## [WHAT THE EXERCISE ASKS]
Using the records below, copy out exactly the line that contains "โปรโมชั่น (95, 2526)" and every line that follows it, up to and including the last, and no others.

## [RECORDS TO USE]
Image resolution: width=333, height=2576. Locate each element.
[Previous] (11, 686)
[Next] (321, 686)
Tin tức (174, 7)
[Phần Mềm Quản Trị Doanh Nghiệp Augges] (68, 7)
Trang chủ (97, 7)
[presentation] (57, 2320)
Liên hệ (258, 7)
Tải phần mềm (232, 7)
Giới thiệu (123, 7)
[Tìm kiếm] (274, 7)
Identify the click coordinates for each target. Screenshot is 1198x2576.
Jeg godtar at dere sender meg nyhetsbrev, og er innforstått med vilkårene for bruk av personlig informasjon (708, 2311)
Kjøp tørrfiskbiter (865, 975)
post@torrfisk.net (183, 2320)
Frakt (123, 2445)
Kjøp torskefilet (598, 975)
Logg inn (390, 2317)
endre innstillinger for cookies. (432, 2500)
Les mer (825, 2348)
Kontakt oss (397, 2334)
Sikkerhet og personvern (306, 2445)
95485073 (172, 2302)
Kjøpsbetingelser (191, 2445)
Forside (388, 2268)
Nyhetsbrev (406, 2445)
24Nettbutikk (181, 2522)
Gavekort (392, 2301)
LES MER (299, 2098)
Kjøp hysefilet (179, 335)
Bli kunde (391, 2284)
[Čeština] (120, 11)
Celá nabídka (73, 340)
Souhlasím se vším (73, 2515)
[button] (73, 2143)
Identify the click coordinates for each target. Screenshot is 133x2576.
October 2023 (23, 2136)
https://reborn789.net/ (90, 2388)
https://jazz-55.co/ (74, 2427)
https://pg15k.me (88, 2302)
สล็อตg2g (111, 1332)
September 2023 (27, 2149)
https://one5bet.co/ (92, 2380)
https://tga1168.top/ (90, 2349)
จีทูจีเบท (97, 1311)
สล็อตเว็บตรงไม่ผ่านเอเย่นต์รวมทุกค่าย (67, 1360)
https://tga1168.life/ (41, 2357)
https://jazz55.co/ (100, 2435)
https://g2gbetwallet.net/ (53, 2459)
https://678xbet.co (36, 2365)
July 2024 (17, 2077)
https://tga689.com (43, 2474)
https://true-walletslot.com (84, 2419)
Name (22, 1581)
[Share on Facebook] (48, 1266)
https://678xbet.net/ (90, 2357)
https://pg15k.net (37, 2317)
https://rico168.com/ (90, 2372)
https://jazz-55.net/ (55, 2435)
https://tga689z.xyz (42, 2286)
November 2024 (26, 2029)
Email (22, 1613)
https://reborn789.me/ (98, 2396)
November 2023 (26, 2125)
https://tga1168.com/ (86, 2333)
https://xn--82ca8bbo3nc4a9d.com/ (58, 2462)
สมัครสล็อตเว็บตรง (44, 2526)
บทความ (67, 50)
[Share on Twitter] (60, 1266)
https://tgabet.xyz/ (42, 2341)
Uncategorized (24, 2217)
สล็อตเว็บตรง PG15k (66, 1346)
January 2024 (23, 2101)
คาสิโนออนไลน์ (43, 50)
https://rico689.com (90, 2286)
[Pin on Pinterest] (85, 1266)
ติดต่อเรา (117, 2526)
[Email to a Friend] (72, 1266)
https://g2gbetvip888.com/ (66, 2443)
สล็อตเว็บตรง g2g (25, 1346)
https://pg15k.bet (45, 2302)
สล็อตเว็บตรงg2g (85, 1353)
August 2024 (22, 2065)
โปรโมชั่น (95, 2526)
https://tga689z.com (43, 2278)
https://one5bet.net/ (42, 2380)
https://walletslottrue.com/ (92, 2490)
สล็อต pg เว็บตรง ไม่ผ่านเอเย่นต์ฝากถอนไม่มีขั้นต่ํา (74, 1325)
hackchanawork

## [ANSWER TO THE PROBLEM]
โปรโมชั่น (95, 2526)
https://tga689z.com (43, 2278)
https://one5bet.net/ (42, 2380)
https://walletslottrue.com/ (92, 2490)
สล็อต pg เว็บตรง ไม่ผ่านเอเย่นต์ฝากถอนไม่มีขั้นต่ํา (74, 1325)
hackchanawork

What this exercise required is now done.